Dalam perjalanan balik, saya ngoceh ke teman hidup dan nak bujang, gila! Sekarang hari Minggu, hari libur. Pengunjung curug ramai. Apa penduduk yang mengelola parkiran itu tidak berpikir panjang? Sudah berapa banyak tenaga ‘pemasaran’ gratis (baca: calon pengunjung) wisata curug yang tanpa sengaja sudah mereka bungkam. Kalaupun mereka menyediakan tempat parkir di situ, khususkan untuk pengunjung curug Bandung dan Batu Tumpang.

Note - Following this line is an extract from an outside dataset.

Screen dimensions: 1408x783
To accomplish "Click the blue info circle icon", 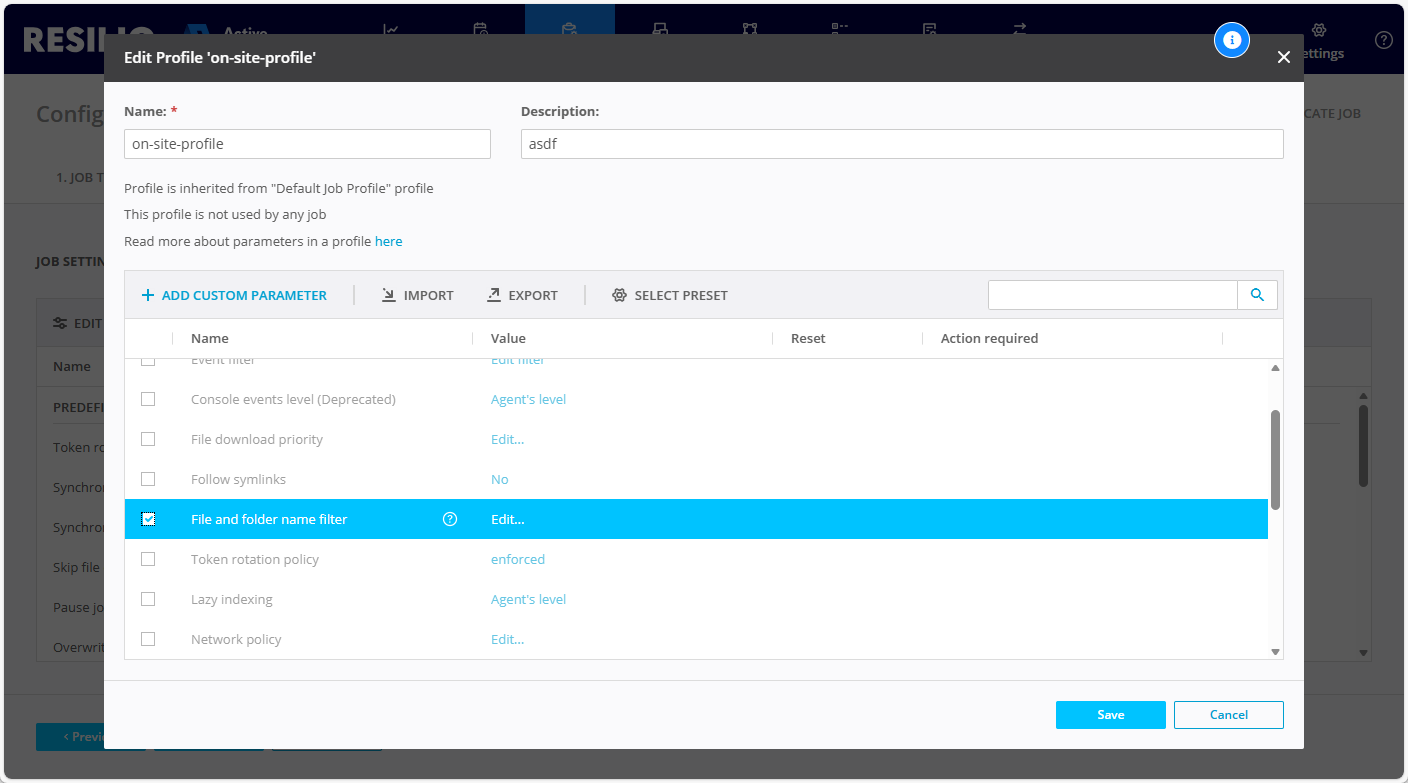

Jika pengunjung mau ke curug Cigeuntis, mbok ya diberi penjelasan yang sesuai. Parkiran ada satu lagi di atas. Jika parkir di sini, Curug sekian kilo meter lagi, bisa dicapai dengan berjalan kaki, bila sanggup. Jika tidak, bisa menggunakan jasa ojek. Bayaran satu ojek sekian, tidak bisa nego, karena medan lumayan berat. Begitu kan enak.

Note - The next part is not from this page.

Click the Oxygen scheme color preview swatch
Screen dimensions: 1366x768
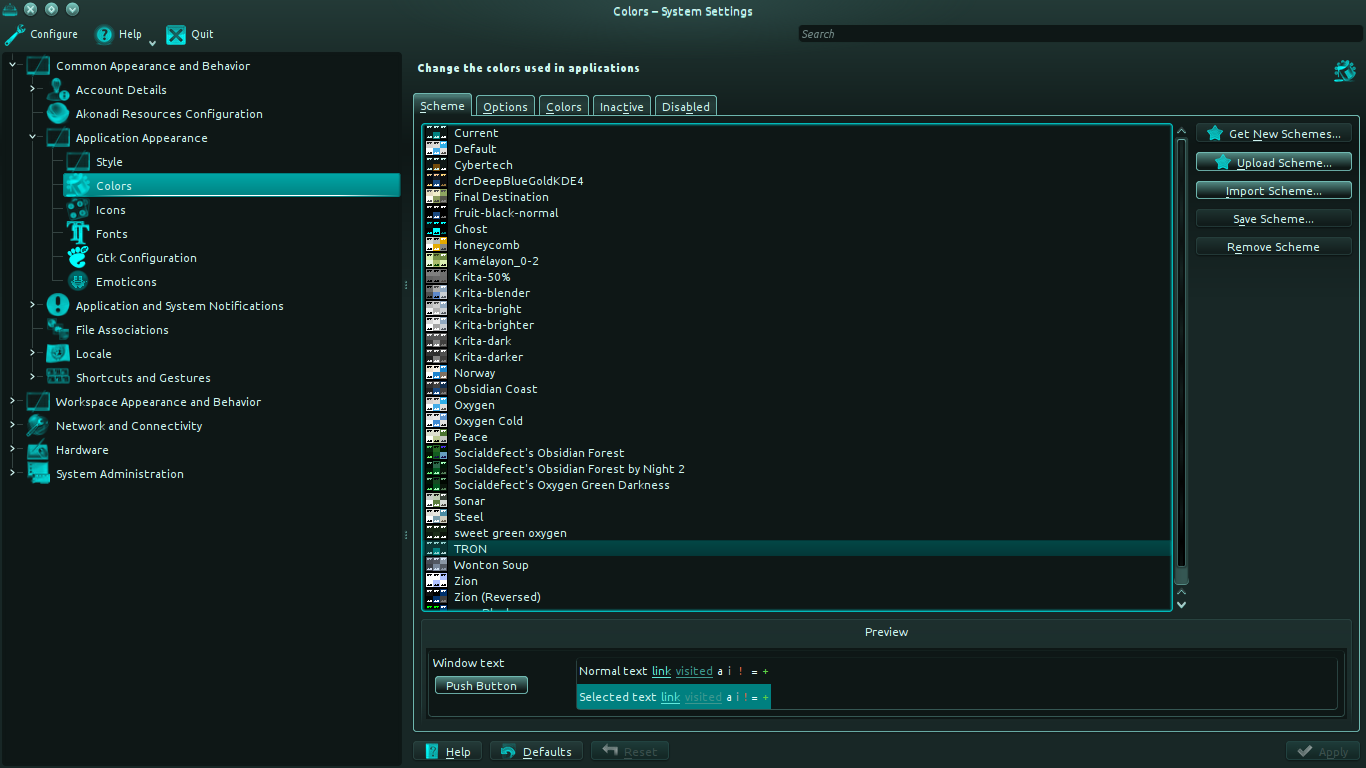point(436,404)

Apa mungkin mereka belum mengetahui cerita curug yang seperti kehilangan pesona karena sepinya pengunjung? Bisa jadi.

Atau, mungkin curugnya selalu ramai pengunjung berombongan dan menggunakan jasa satu ojek sebagai pemandu? Sehingga mereka tidak terlalu peduli dengan kenyamanan pengunjung yang hanya tiga empat lima orang ?

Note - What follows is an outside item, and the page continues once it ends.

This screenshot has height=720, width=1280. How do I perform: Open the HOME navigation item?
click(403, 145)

Oiya, sebelumnya, di tengah perjalanan, mau memasuki desa yang ada curugnya itu, kendaraan kami juga dihentikan oleh seorang pemuda.

Dia menyodorkan sebotol air mineral yang dihargai 5 ribuan (air mineral kalau di warung seharga 3 ribuan), dengan alasan untuk karang taruna.

Karena si pemuda melakukan dengan ramah, saya ikhlas membayar sebotol air mineral yang sebenarnya tidak diperlukan, karena sudah membawa persedian minum dalam botol, bukan kemasan sekali pakai :mrgreen:

Walaupun saya punya niat untuk menuntaskan rasa penasaran dengan menggunakan motor untuk melihat kondisi sebenarnya dari curug Cigeuntis Karawang. Hingga saat ini, saya masih kehilangan selera untuk melakukannya.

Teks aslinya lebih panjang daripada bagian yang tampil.